Beijing, in a statement last weekend, appeared to link the device to “companies,” rather than the government or military – though in China the prominence of state-owned enterprises and a robust military-industrial complex blurs the line between the two.

“The problem with the centralization of power under Xi Jinping is the lack of delegation of authority to lower levels,” said Thompson, who is a senior research fellow at the Lee Kuan Yew School of Public Policy at the National University of Singapore (NUS).

That means that lower-level officials who may have the capacity to more closely monitor such missions may not be empowered to do so, or not be equipped to make political judgments about their impact, he said. Power struggles between lower and higher ranking officials could also complicate communication, he said.

There is a tug of war between lower levels and upper levels throughout the Chinese system, where the lower levels want more power and the upper levels want more control.

The recent Covid-19 outbreak in China is believed to have been a result of these tensions, as well as the 2002-2003 outbreak of the Symbiosis outbreak in China, which was blamed on delays in reporting. Some blamed local officials who were accustomed to a system where information flowed from the top down, not the bottom up.

Balloon launches could also fall into a gap in which operations were not managed or overseen in the same way as space or other aircraft missions, according to Dali Yang, a political scientist at the University of Chicago.

In this case, entities launching balloons may have received little or no interference from other countries and may be seen as routine due to weather conditions and modest costs.

He said that leaders of these programs have become emboldened over time to test new routes but they probably didn’t get top priority attention from the perspective of political risk.

Chinese Foreign Ministry response to the G20 summit on Friday: What do US officials think about the incident and how it affected China’s response to it?

China’s Foreign Ministry appeared caught off-guard by the situation as it publicly unfolded over the past week – releasing its first explanation of the incident more than 12 hours after the Pentagon announced it was tracking a suspected surveillance balloon.

“Because of his personality, he wants 100% (control),” said Alfred Wu, an associate professor, also at the NUS Lee Kuan Yew School of Public Policy. I don’t think he allows for that kind of independence.

The US’s domestic reaction to the incident could have been underestimated, but instead it diverted the attention of a public frustrated with the economic downturn after years under the zero- Covid policy.

Washington may be trying to convey to Beijing that they didn’t know about the situation as they continued the dialogue after their meeting at the G20.

The object was shot down 10 miles off the coast of Alaska on Friday, US officials said, but there were no details about the object.

It’s unclear what the object looks like, or where it came from. On Friday, Ryder said it was traveling north east across Alaska. He declined to provide a physical characterization, only saying that it was “about the size of a small car” and “not similar in size or shape” to the Chinese surveillance balloon that was downed off the coast of South Carolina on February 4.

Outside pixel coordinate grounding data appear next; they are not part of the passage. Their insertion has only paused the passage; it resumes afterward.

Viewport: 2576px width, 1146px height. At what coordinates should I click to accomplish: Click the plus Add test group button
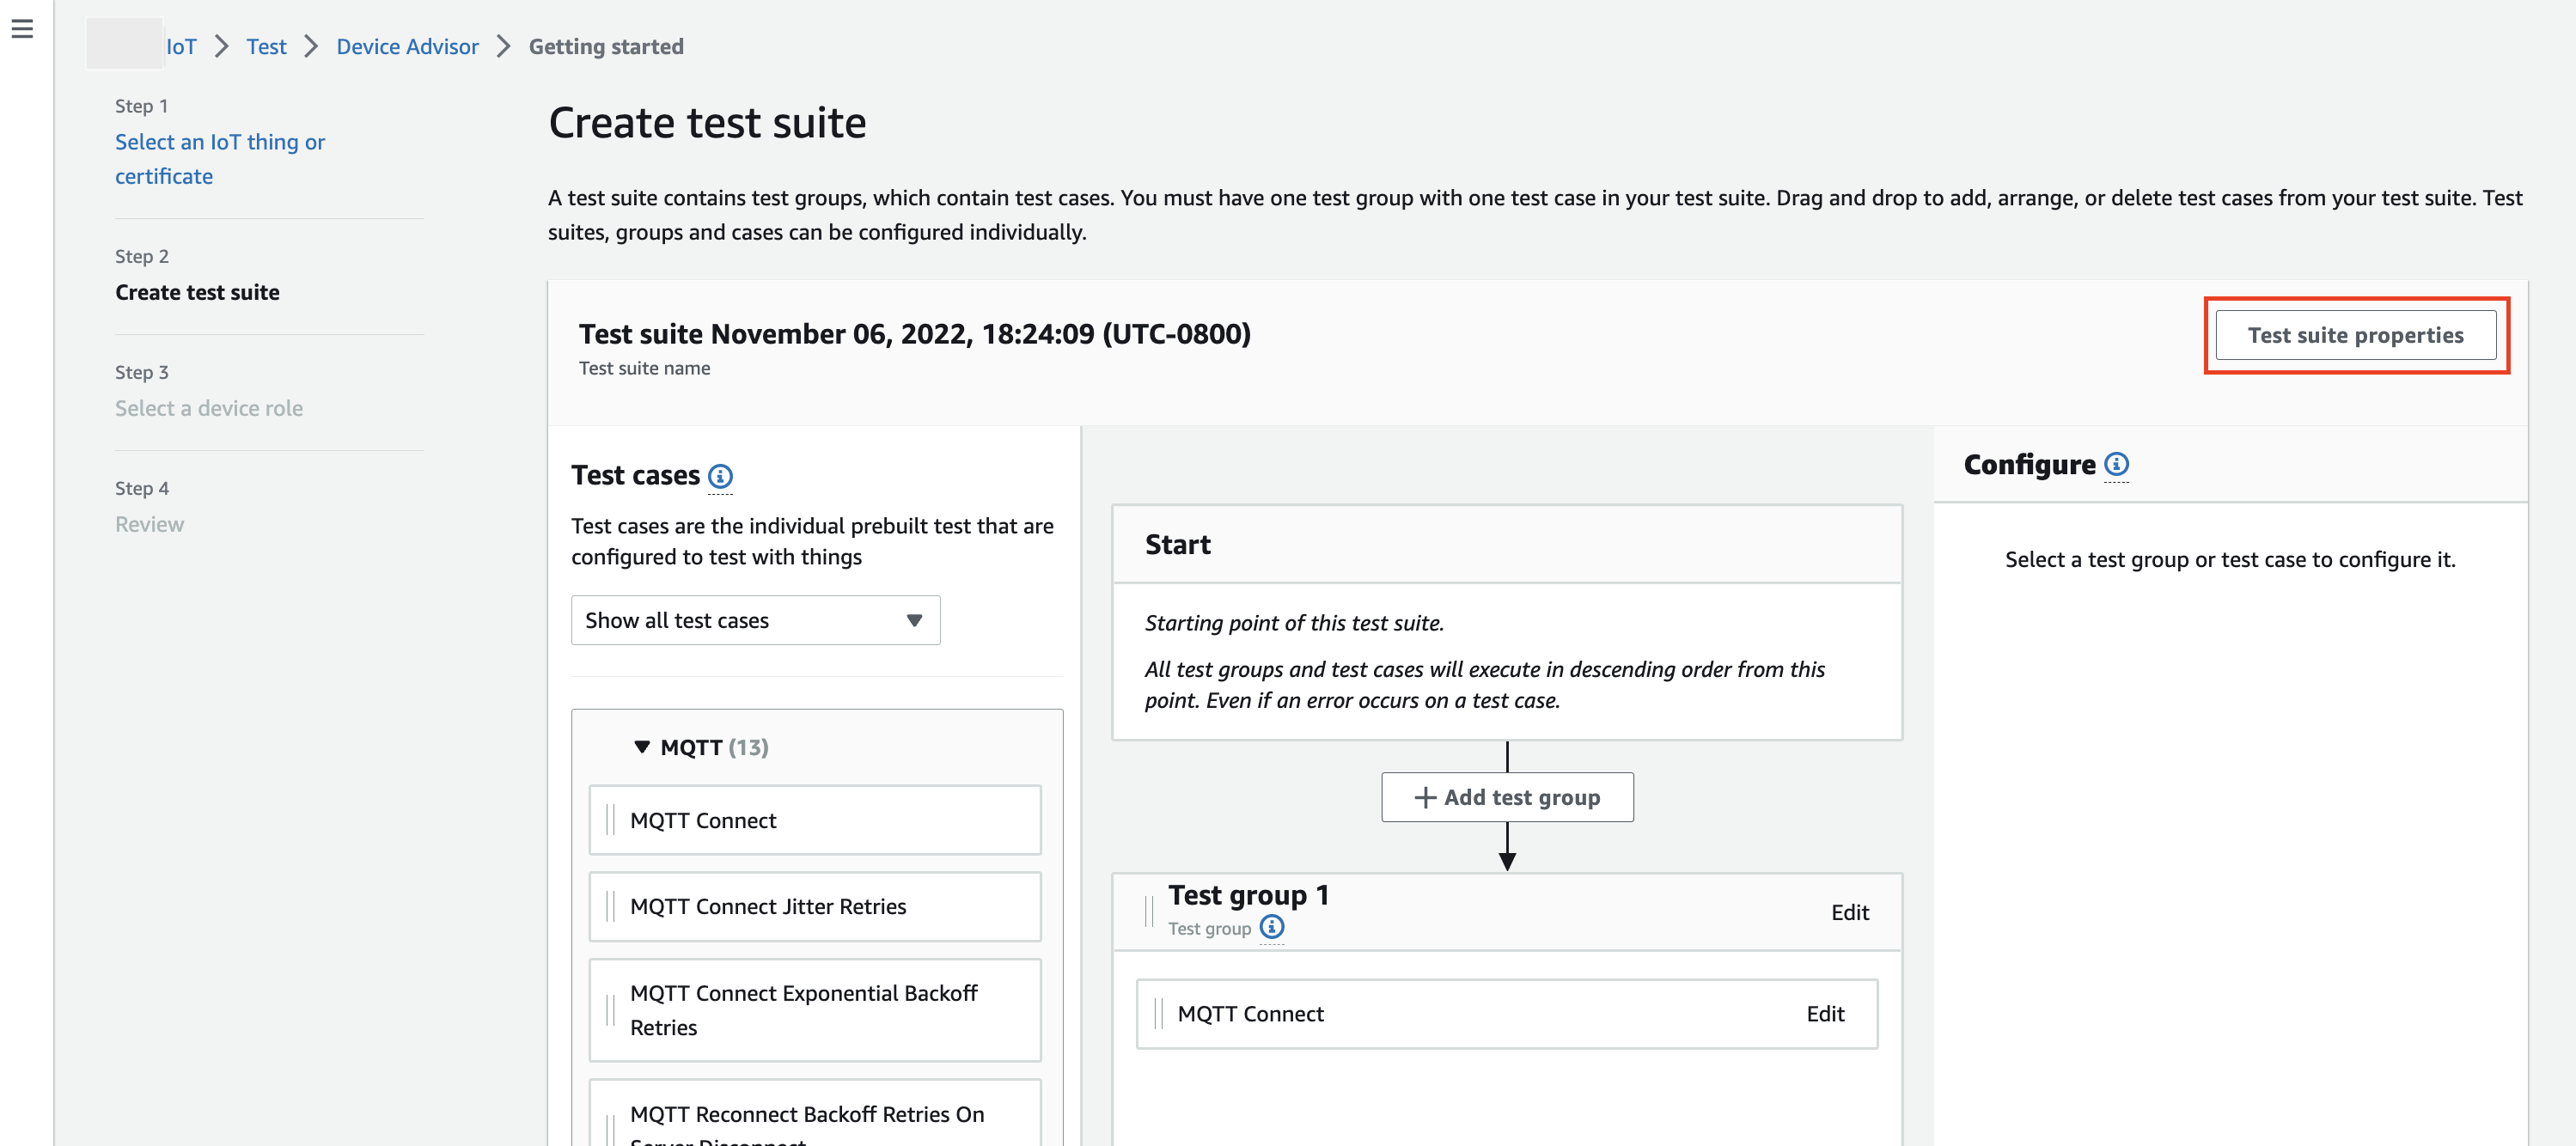1506,797
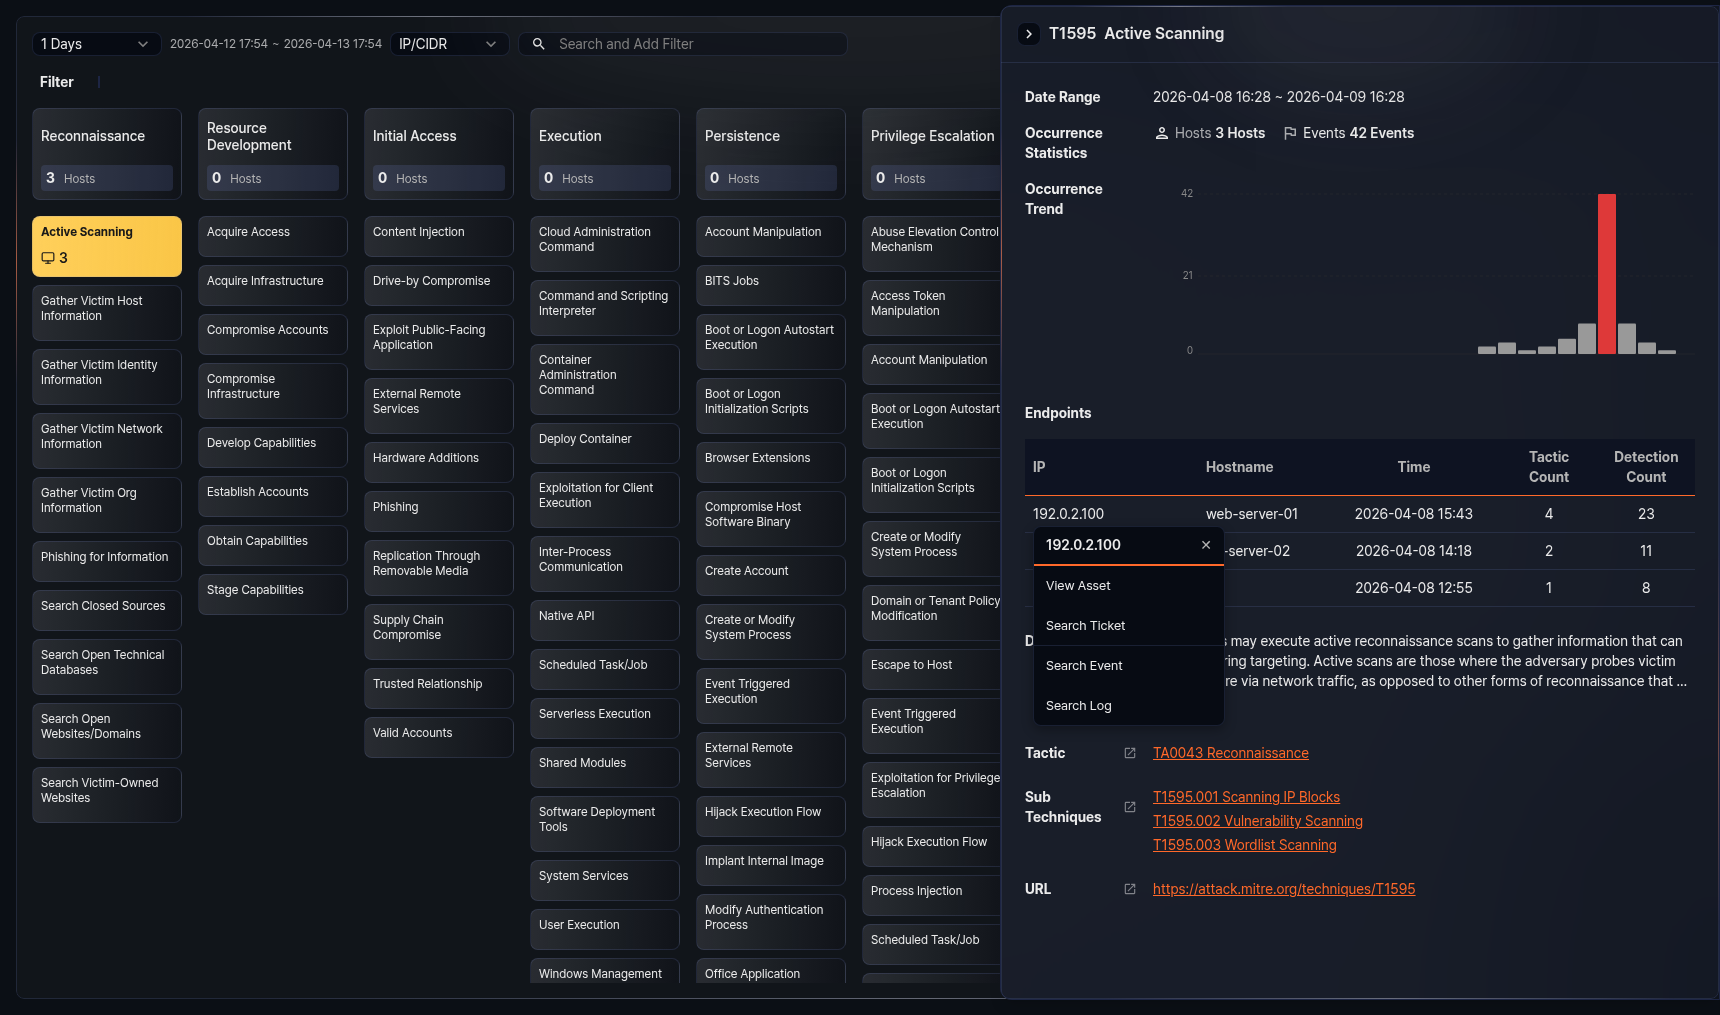Remove the 192.0.2.100 filter tag
The width and height of the screenshot is (1720, 1015).
[1206, 545]
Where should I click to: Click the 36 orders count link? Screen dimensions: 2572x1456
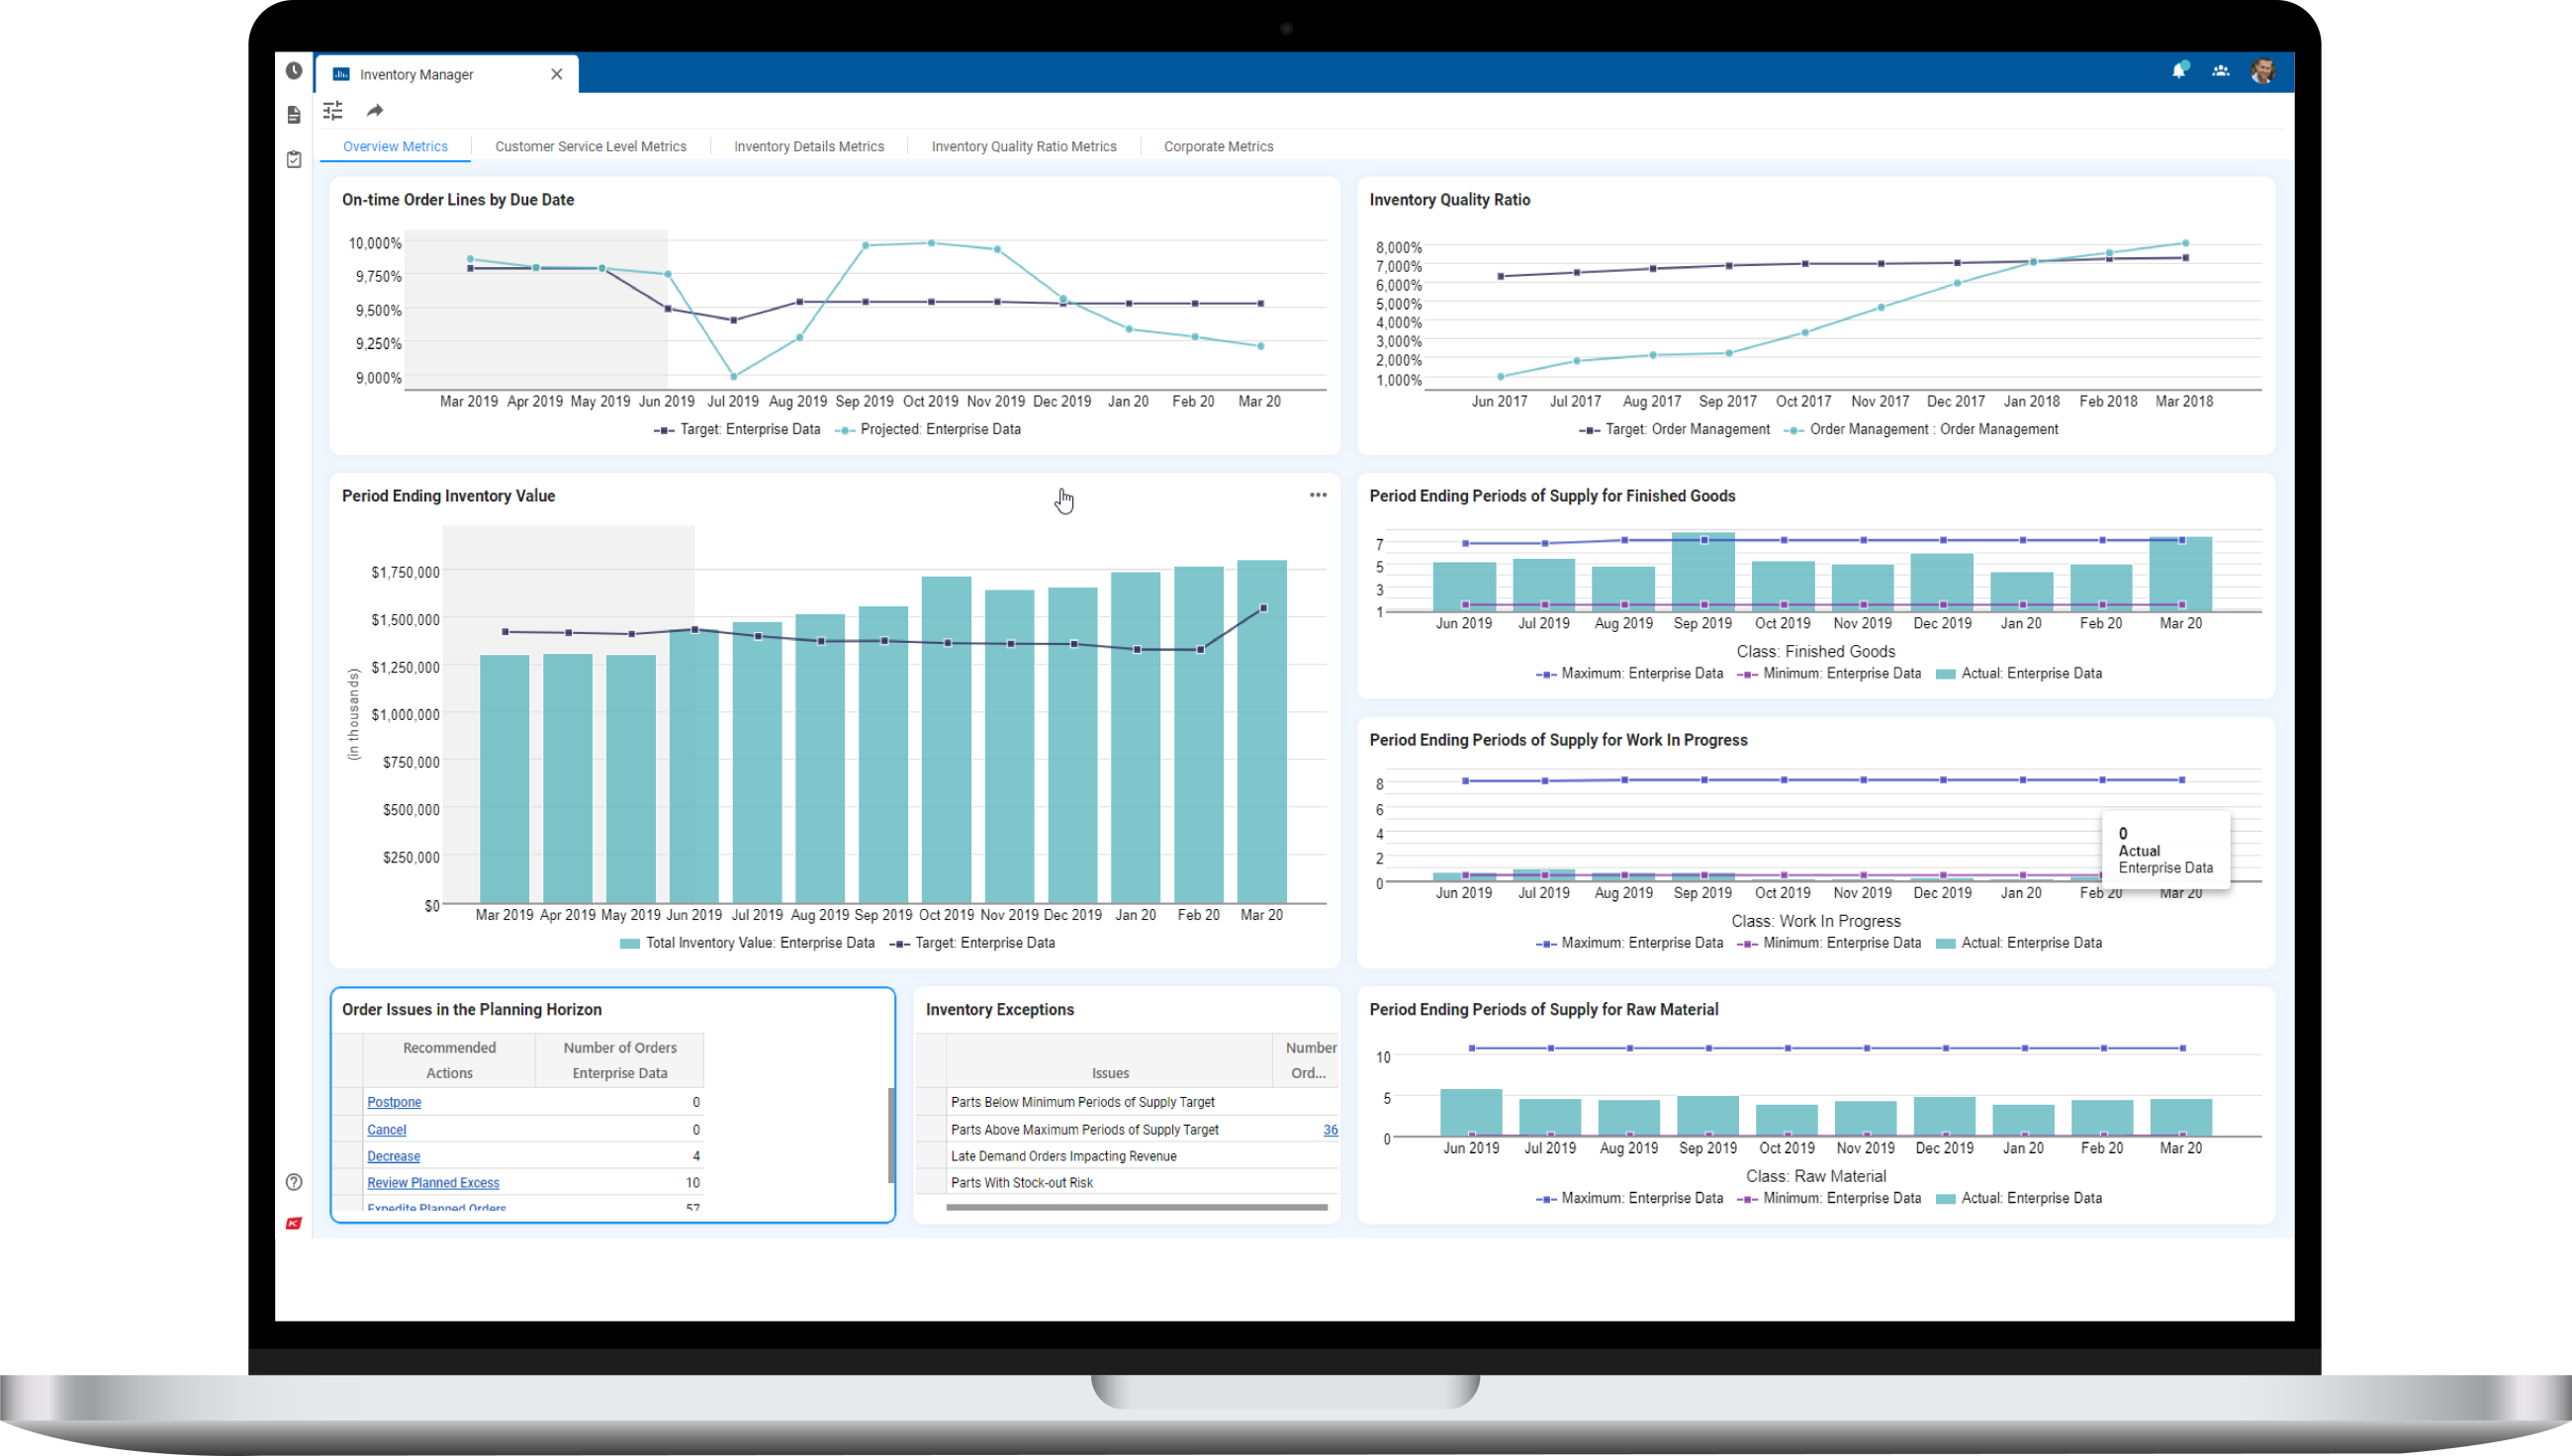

The object didn’t seem to have any equipment which would make it less sophisticated than the Chinese balloon shot, said a US official.

The object is not related to the Chinese balloon that was downed over the weekend, debris is still being recovered, and officials have given no indication that it is.

recovery teams are searching the ocean floor for debris andmapped the debris field

When asked Friday if lessons learned about China’s balloon assisted in detecting the object shot down over Alaska, Ryder said it was “a little bit of apples and oranges.”